Suppose I have a mysterious unicode string in Python (2.7) that I want to feed to a command line program such as imagemagick (or really just get it out of Python in any way). The strings might be:
- Adolfo López Mateos
- Stanisława Walasiewicz
- Jörgen Jönsson
So in Python I might make a little command like this:
cmd = u'convert -pointsize 24 label:"%s" "%s.png"' % (name, name)
If I just print cmd and get convert -pointsize 24 label:"Jörgen Jönsson" "Jörgen Jönsson.png" and then run it myself, everything is fine.
- Adolfo López Mateos.png
- example 1 http://4u.jeffcrouse.info/stackoverflow/A-01.png
- Stanisława Walasiewicz.png
- example 2 http://4u.jeffcrouse.info/stackoverflow/A-02.png
But if I do os.system( cmd ), I get this:
- Adolfo López Mateos.png
- example 4 http://4u.jeffcrouse.info/stackoverflow/B-01.png
- Stanisława Walasiewicz.png
- example 5 http://4u.jeffcrouse.info/stackoverflow/B-02.png
I know it's not an imagemagick problem because the filenames are messed up too.
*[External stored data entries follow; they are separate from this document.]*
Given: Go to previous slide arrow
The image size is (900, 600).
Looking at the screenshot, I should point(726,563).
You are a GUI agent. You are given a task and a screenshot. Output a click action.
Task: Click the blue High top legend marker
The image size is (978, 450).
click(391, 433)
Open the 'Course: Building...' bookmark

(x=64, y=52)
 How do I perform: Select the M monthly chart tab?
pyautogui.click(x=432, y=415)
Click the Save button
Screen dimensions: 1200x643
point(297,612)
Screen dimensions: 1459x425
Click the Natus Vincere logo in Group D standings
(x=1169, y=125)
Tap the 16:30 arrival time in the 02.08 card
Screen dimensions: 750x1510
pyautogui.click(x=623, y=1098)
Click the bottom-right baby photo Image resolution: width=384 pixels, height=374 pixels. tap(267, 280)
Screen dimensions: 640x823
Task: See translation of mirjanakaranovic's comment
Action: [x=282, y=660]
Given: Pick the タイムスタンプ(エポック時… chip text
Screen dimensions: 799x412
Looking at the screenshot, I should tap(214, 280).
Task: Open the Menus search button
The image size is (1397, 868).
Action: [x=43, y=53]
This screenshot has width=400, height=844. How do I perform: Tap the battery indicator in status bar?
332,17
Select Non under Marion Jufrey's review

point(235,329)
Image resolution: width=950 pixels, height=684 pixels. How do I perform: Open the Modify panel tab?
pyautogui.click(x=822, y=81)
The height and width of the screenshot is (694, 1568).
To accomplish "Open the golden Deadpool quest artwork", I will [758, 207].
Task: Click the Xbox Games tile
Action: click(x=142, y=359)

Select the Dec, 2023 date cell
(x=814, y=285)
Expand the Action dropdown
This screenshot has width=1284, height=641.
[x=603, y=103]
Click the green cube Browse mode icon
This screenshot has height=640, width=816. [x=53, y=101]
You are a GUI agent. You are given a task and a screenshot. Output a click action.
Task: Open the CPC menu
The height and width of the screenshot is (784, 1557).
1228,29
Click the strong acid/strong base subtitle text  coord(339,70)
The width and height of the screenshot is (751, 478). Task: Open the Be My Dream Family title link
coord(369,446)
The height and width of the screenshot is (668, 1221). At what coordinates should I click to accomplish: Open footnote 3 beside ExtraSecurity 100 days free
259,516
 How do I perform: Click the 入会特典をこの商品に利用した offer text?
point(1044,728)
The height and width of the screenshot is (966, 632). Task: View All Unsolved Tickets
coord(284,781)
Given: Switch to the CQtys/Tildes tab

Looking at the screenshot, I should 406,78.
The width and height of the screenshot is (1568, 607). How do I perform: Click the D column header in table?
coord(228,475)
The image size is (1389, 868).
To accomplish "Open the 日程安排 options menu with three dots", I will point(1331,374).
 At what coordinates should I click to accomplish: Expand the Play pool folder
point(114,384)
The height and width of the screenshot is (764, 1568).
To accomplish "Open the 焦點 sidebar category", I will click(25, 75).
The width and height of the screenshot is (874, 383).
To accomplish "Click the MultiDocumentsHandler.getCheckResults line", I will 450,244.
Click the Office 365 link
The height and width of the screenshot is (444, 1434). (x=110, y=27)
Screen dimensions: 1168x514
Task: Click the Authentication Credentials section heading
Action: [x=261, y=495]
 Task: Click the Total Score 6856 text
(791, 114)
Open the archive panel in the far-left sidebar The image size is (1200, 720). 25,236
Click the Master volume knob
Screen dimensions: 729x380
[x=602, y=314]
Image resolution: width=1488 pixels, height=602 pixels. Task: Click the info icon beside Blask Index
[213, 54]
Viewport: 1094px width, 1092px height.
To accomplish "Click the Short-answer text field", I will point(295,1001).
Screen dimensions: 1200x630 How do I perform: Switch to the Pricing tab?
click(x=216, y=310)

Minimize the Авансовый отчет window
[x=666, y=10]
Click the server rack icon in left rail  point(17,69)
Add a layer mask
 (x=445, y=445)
I know that Python is converting the command to ascii when it passes it off to os.system, but why is it getting the encoding so wrong? Why is it interpreting each non-ASCII character as 2 characters? According to a few articles that I've read, it might be because it's encoded as latin-1 but it's being read as utf-8, but I've tried encoding it back and forth between them and it's not helping.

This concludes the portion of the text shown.